Boots was originally established as a joint venture between the government and a laboratory run by the eccentric Lord Jericho Bunionplaster Boots. It was intended to act as an informal cafeteria and place of quiet reflection for those office workers who lacked these facilities, usually due to extraordinarily mean-spirited employers. Even today, Boots serves its purpose for many thousands of women who wander its aisles. As they stare blankly at hair products and occasionally reach, imperceptibly slowly, for fragranced lotions, they are in fact enjoying a catatonic stupor brought about by the brightly coloured labels, 3 for 2 offers and patterned floor tiling.
But Jericho Boots had a different mission, for he was an agent of dark forces, dark and terrifying forces as old as the earth and with a thirst for souls, and pharmaceutical products. Boots’ mission is to harvest souls.
By buying a meal deal, you sign an invisible covenant. The numbers 3,4 and 9 in the £3.49 price are a signature, an incantation, and you sign even if you also buy a chocolate bar on top and you actually pay about £4.20. When you leave the store, you have no idea that a chunk of your soul is about to be taken from you. It happens when you pull the door open to exit – the sign that it has happened is a small electric shock from the door handle. Those leaving Boots stores with automatic doors are no safer – their souls are collected by powerful overhead heating units, which explains the involuntary shiver you experience when you walk out of a Boots store in to a cold night. It’s not the cold. It’s your soul being taken from you, piece by piece.
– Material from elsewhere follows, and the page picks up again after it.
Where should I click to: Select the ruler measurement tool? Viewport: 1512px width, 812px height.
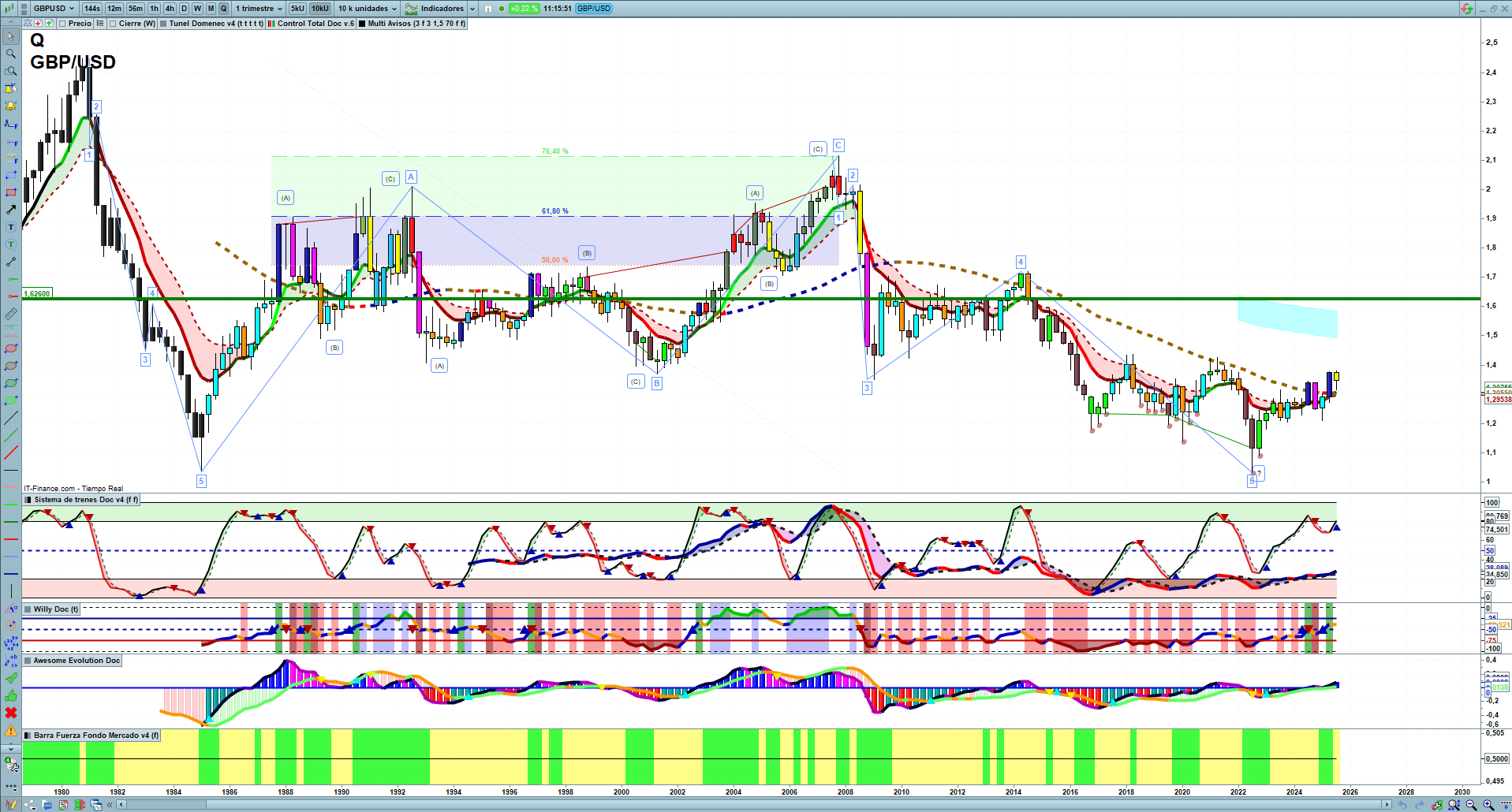coord(11,314)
There is a cure. Jericho Boots granted a reprieve to the lucky few who, only very rarely, buy a KitKat Chunky made of solid chocolate, one of the really heavy ones with no wafer in the middle. They’re not the result of a manufacturing defect – they’re a reprieve. Get a KitKat Chunky made of solid chocolate and your soul is returned to you whole. For many, their souls are torn away and they wander ever more slowly between the meal deal options – sushi trays, chicken sandwiches, pre-buttered Soreen loaf slices and miniscule packets of nuts are but a blur to these poor creatures. Boots sandwiches all taste of nothing, for in fact they are made of painted ash.
I live on in hope that the secret is known to all, and continue to wish that the next KitKat Chunky is The One, the one that will return my soul.